Em que dedo anda o anel que me roubaram?
"Poderia até ser eu própria mas sem o dom da admiração quer dizer - alguém completamente diferente"
Esta é a estrofe final de um poema de Wislawa Szymborska, num pequeno livrinho ("Instante", Relógio d"Água) acabado de publicar e que veio da livraria para a minha casa e desatei logo a ler. Desculpem, isto pode parecer uma coisa muito a armar a intelectual, mas não haveria escritora mais afastada dessa ideia de ah e tal uma coisa indecifrável. Ela escreve sobre as pequenas coisas e maravilha-me sempre, porque dentro da escrita dela descubro novas perguntas, dúvidas, admirações. E mesmo quando fala de Platão, no poema "Platão ou o porquê", faz dele uma pessoa com quem parece estar a conversar e ficavam ali os dois e eu quietinha a ouvi-los.

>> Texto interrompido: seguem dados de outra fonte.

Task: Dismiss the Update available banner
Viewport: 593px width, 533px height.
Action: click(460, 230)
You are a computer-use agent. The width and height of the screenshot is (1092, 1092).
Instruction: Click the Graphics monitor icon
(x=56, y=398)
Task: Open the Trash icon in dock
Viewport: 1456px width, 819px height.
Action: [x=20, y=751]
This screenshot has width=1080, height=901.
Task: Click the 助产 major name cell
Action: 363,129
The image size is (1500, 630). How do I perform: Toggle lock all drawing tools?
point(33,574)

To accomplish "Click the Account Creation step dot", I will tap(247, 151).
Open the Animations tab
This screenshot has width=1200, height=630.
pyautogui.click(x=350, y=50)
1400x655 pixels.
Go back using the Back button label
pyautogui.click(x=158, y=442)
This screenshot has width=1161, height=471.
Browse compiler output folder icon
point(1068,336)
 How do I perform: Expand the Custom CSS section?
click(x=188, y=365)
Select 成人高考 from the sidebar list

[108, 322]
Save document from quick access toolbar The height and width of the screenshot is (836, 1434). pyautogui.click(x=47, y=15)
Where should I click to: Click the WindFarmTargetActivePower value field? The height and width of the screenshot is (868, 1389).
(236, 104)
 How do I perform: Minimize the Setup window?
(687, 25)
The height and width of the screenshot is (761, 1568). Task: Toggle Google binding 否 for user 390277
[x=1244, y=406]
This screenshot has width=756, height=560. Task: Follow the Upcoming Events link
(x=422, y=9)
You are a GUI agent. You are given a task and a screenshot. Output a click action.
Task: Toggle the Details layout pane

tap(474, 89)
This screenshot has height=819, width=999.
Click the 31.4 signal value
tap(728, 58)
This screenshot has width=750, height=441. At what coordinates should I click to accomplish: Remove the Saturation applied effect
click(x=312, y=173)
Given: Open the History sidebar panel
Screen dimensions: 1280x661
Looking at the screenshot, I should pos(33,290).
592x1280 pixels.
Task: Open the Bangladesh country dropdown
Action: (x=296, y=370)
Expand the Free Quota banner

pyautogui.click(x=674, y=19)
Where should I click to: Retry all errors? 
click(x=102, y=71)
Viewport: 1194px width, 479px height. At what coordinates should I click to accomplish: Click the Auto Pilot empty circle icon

Uma vez vi um documentário sobre ela na televisão e agora aparece-me na cabeça um parêntesis: (Há pessoas que veem documentários e depois escrevem sobre eles e mais valia ficarem a ruminar lá para elas, e acho que sabem do que estou a falar, mas se não sabem eu digo: José António Saraiva e a crónica sobre mudança de sexo. Uma pessoa fica com vergonha alheia. Fim de parêntesis e não se fala mais nisso, estamos à mesa).
Mas eu não queria trazer aqui a pequenez de espírito, era mesmo sobre Wislawa e a poesia dela e recordar o documentário, ela a comprar souvenirs delirantes nos lugares por onde anda e sem saber bem em que gaveta estarão a medalha e o diploma do Nobel.
Portanto, voltando ao livro que trouxe para casa e desatei a ler, proponho um poema chamado "Lista", uma coisa alusiva à época em que há quem faça listas de decisões. Eu não faço e da passagem do ano gosto é do fogo-de-artifício.
A lista de Wislawa é outra coisa: "Preparei uma lista de perguntas / cujas respostas já não chegarei a saber /ou por ser demasiado cedo para elas / ou não conseguir entendê-las" E vai de questões como "Quando cessarão as guerras / e o que as substituirá" ou "No anelar de quem / andará o meu anel de estimação / furtado ou perdido."
Acontece que por duas vezes me assaltaram casas onde vivi e roubaram-me anéis. E outras coisas. De estimação algumas delas. Durante uns tempos espreitei montras onde havia anéis para ver se os encontrava. Manobra inútil, evidentemente, e posso ir mais longe e confessar que ainda hoje o faço, embora não me recorde bem dos anéis que me desapareceram. A pergunta de Wislawa é muito mais intrigante e, lá está, poética. Em que dedo andará? E abre caminhos extraordinários à imaginação.
Já a outra pergunta é diferente: quando cessarão as guerras e o que as substituirá. É esta segunda frase que faz a diferença. Quando cessarão as guerras é uma pergunta retórica, bem intencionada, paz e amor, etc. Mas ao querer saber o que as substituirá, aí está a pergunta sobre que mundo seria esse, que pessoas seriam essas, e se seriam pessoas, e por aí adiante.
Ser jornalista é como ser uma criança ou uma Wislawa: é observar o mundo e fazer perguntas. Os porquês, por um lado, e as hipóteses alternativas (não, não é a verdade alternativa, isso é outra conversa e não é para aqui chamada). Eu tornei-me jornalista por acaso, nunca pensei quero ser jornalista quando for grande, isso estava fora de qualquer efabulação da minha infância. Mas sei que consegui incomodar pessoas cheias de certezas e preconceitos com as minhas perguntas e dúvidas, e então na adolescência nem vos digo mais, porque as perguntas e dúvidas iam dando lugar a certezas que felizmente fui deixando pelo caminho.
No meio disto, se há coisa que me dê prazer é esse dom da admiração de que Wislawa fala, a capacidade de espanto e maravilhamento. Desse dom não prescindo, parada a olhar um céu estrelado, um quadro, um poema uma música, uma pedra como aquela coleção que herdei de um tio-avô, tão vasta que está agora numa escola onde as minhas filhas aprenderam e ainda cá tenho algumas dentro de uma caixa de sapatos. Não fiquei poeta, nem cientista nem professora, fiquei jornalista e gosto disso.